Entrevista a Kon

Interview with Satoshi Kon


Author: Bill Aguiar
Satoshi Kon is the well-known and respected director of the anime films Perfect Blue (1997), Millennium Actress (2001), Tokyo Godfathers (2003), and Paprika (2006), as well as the television series Paranoia Agent (2004).

Satoshi Kon attended a Smithsonian showing of Tokyo Godfathers and a preview of Paprika during the Washington DC Cherry Blossom festival. TOKYOPOP.com’s Bill Aguiar was able to interview Satoshi Kon and attend the discussions that were held after each movie.


Bill Aguiar:  You were a manga-ka before you started working in anime. Have you ever been tempted to work one or two manga stories on the side as a return to your roots?

Satoshi Kon:  It is not like I have given up completely on manga and if there is something I really wanted to create as a manga, of course I would. I have been working steadily in anime so it would not be possible to create manga on the side. To create manga takes a great effort and it is a personal work. That is a good point, in manga you can create what you want to create. But the opposite can also be said, that you can only do what you are capable of. In anime, the staff gets together and creates together. I am attracted by the idea of a team making the best work possible.

Bill Aguiar: In some of earlier interviews, you talked about how Kurt Vonnegut’s Slaughterhouse 5 was a major influence. He recently passed away and I was wondering if any other of his works were of interest to you?

Satoshi Kon:  As far as Kurt Vonnegut is concerned, I only have read some of his works. The reason that I mention Slaughterhouse 5 as having the greatest influence, I saw the George Roy Hill-directed movie before I read the novel, and I was very much impressed how in the movie different places and times would be put together and expressed at the same time as we follow the protagonist. I have read the original novel itself, but it was the movie that left an impression on me and has had a huge influence on my work.

Bill Aguiar: As I look at your work, I am reminded of the novels of Philip K Dick. I was wondering if you were familiar with him.

Satoshi Kon:  As far as Phillip K. Dick is concerned, I haven’t read all of his works but I have read several. He is one of the authors that I prefer to read and it is also similar to the Kurt Vonnegut situation in that before I read the novel I saw the movie Blade Runner. I am very interested in the nightmare image. That is the influence I have from him which I have been saying that quite a bit in my interviews. Last year at the Hawaii Film Festival that was held, and the small synopsis they had in the program with Paprika said is was like a collision of Hello Kitty and Phillip K. Dick. I felt that was correct.

A short run of records
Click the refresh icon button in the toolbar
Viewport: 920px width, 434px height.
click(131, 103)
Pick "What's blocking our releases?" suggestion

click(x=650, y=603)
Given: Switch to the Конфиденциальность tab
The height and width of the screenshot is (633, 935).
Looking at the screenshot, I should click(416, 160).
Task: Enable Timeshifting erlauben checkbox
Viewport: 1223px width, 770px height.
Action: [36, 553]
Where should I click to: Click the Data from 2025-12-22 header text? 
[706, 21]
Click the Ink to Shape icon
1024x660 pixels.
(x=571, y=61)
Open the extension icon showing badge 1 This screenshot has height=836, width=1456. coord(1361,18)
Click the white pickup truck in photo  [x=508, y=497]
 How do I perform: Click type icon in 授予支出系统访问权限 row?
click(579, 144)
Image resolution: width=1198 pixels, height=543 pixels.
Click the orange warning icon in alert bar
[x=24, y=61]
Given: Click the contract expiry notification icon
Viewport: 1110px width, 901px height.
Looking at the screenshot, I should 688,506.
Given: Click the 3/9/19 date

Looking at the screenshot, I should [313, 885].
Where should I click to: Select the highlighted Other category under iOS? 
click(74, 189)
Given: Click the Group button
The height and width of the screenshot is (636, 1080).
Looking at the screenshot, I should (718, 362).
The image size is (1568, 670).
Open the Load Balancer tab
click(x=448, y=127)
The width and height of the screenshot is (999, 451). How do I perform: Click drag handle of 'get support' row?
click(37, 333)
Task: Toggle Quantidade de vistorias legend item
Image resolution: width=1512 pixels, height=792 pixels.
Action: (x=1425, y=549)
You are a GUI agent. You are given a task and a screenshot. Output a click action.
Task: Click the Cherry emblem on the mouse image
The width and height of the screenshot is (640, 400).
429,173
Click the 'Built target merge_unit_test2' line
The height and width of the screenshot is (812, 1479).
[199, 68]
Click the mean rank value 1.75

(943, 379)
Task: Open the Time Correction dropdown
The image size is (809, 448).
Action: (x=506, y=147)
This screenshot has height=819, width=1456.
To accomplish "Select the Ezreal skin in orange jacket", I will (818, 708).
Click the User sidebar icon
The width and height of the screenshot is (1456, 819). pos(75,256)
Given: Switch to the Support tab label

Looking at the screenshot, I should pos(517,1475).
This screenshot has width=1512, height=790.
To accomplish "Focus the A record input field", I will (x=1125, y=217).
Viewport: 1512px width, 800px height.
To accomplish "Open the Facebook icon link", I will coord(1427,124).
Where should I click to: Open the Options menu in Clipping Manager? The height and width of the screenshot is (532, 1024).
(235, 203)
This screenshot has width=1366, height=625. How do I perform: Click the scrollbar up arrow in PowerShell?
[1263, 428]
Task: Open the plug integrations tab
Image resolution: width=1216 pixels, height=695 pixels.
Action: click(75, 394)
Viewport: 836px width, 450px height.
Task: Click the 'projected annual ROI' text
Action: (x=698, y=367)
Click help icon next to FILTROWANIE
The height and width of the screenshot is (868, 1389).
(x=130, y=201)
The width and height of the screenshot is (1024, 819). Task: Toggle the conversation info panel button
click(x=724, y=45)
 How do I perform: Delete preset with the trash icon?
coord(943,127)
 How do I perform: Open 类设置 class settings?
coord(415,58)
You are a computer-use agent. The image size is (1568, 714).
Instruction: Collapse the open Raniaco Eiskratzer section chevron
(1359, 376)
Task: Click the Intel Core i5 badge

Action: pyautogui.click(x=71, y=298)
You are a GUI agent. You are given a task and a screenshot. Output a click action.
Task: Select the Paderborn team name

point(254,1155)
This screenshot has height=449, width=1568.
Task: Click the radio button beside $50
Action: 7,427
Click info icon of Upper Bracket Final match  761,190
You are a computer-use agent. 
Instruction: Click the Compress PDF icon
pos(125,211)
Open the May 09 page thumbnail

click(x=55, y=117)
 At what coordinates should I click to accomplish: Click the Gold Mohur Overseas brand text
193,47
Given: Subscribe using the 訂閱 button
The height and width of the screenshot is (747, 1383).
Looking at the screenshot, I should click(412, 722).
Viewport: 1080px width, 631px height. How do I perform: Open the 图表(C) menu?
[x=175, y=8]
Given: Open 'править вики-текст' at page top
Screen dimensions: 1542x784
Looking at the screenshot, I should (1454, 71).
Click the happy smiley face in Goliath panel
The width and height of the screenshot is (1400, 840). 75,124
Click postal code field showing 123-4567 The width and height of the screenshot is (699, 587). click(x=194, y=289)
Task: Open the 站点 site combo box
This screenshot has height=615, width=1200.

Set tasks -
1. Retype the part of the Satoshi Kon interview that opens with the words containing "Entrevista a Kon" and closes with "Paranoia Agent (2004).".
2. Answer these questions using the Satoshi Kon interview:
(a) In what year did the television series Paranoia Agent come out?
(b) Who directed the movie version of Slaughterhouse 5 that Kon saw before reading the novel?
(c) At which festival did the program synopsis describe Paprika as a collision of Hello Kitty and Philip K. Dick?

Results of the exercise -
1.
Entrevista a Kon

Interview with Satoshi Kon


Author: Bill Aguiar
Satoshi Kon is the well-known and respected director of the anime films Perfect Blue (1997), Millennium Actress (2001), Tokyo Godfathers (2003), and Paprika (2006), as well as the television series Paranoia Agent (2004).

2.
(a) 2004
(b) George Roy Hill
(c) The Hawaii Film Festival